What do you call a zombie who stir fries?
Dead man wokking
I got woken up this morning by the bin men. They were telling me to get out of the bin.
My 4yo is in a know-it-all phase where every time he asks a question he prefaces by saying “I already know this but can you remind me…” I told him there was a guy named Plato who said we’re born knowing everything and merely rediscover things, and he said “yeah I knew that”
All I’m saying is, there are too many songs about love and not enough songs about evenly layered nachos
My kid said scales measure how fast we are. So anyway, I stepped on our scale and I’m a lot faster than I thought I was.

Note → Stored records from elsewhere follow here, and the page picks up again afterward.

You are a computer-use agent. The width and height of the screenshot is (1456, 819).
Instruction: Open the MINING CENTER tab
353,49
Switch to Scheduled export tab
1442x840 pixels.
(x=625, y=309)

If you guys are missing any mugs, they’re all on my husband’s nightstand
ATMs be having $4 withdrawal fees talking about “cover your pin” mf you the thief
don’t ask me what my favorite tiktok is. that’s like asking me my who my favorite child is. i’ve never seen any of them before and i don’t know what they’re called
Just met my Gen Z neighbors Jaiyszon and Kjimberrlley and their newborn daughter Paiyszleiyeigh.
I was making a coffee in the office kitchen, and now a woman I work with calls me “Coffee Man!”
I have 1 coffee a day.
Offices are hell.
husband: help me choose a baby name.
me: ok, but shouldn’t we go with an adult one?
Me: The doctor said that because of the anesthesia, I should just lay around all day reading and watching Saved by the Bell
TwinzerMom: Wasn’t it just a local anesthetic?
Me: I mean, I’m not the one with the medical degree, so who am I to question?
Life: let’s gooo
Road conditions: fuck you
Dermatologist just told me this surgery is going to leave a scar.
Can we have a moment of silence for the death of my modeling career?
you wanna pause your show on peacock? you’re starting the episode over. you wanna skip ahead? you’re starting the episode over. you want closed captions? you’re watching below deck.